Document passage
Bootstrap, extension, and application class loaders are responsible for loading all the classes that are required to run the application. In the event where the class loaders do not find the required classes, ClassNotFoundException is thrown.

Class loaders implement the delegation hierarchy algorithm. The following diagram shows how the class loader implements the delegation hierarchy algorithm to load all the required classes:

Figure 1.4 – Class loader delegation hierarchy algorithm implementation flowchart

Let's understand how this algorithm works:

1. JVM looks for the class in the method area (this will be discussed in detail later in this section). If it does not find the class, it will ask the application class loader to load the class into memory.
2. The application class loader delegates the call to the extension class loader, which in turn delegates to the bootstrap class loader.
3. The bootstrap class loader looks for the class in the bootstrap CLASSPATH. If it finds the class, it will load to the memory. If it does not find the class, control is delegated to the extension class loader.
4. The extension class loader will try to find the class in the extension CLASSPATH. If it finds the class, it will load to the memory. If it does not find the class, control is delegated to the application class loader.
5. The application class loader will try to look for the class in CLASSPATH. If it does not find it, it will raise ClassNotFoundException, otherwise, the class is loaded into the method area, and the JVM will start using it.

Linking

Once the classes are loaded into the memory (into the method area, discussed further in the Memory subsystem section), the class loader subsystem will perform linking. The linking process consists of the following steps:

• Verification: The loaded classes are verified for their adherence to the semantics of the language. The binary representation of the class that is loaded is parsed into the internal data structure, to ensure that the method runs properly. This might require the class loader to load recursively the hierarchy of inherited classes all the way to java.lang.Object. The verification phase validates and ensures that the methods run without any issues.
• Preparation: Once all the classes are loaded and verified, JVM allocates memory for class variables (static variables). This also includes calling static initializations (static blocks).

Problem description
Answer these from the passage on Java class loaders above.
(a) What exception is raised when the class loaders can't find a class they need?
(b) Where does the bootstrap class loader look for a class?
(c) In the preparation step, what does the JVM allocate memory for?

Information supplied

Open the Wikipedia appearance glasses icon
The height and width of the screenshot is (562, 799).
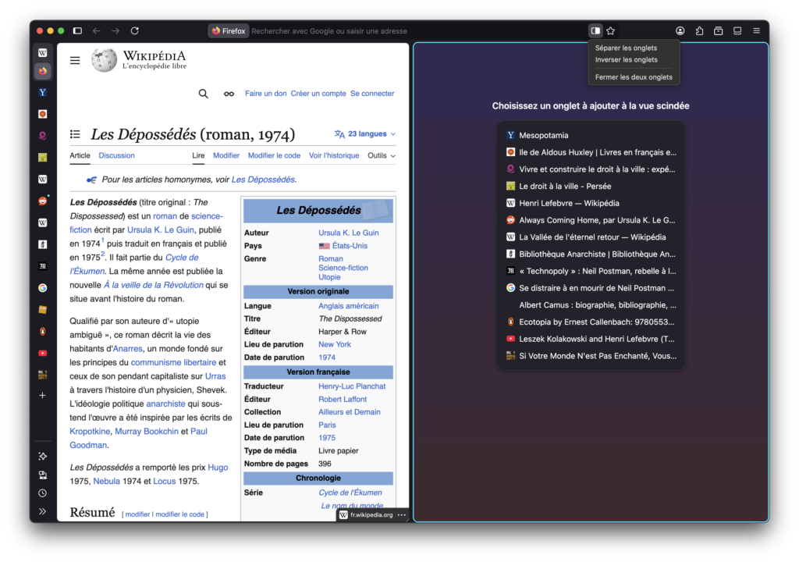229,94
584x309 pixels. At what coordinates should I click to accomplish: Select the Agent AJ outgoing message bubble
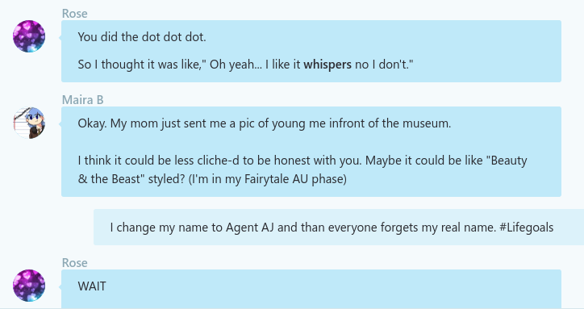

Task result
(a) ClassNotFoundException
(b) In the bootstrap CLASSPATH
(c) Class variables (static variables)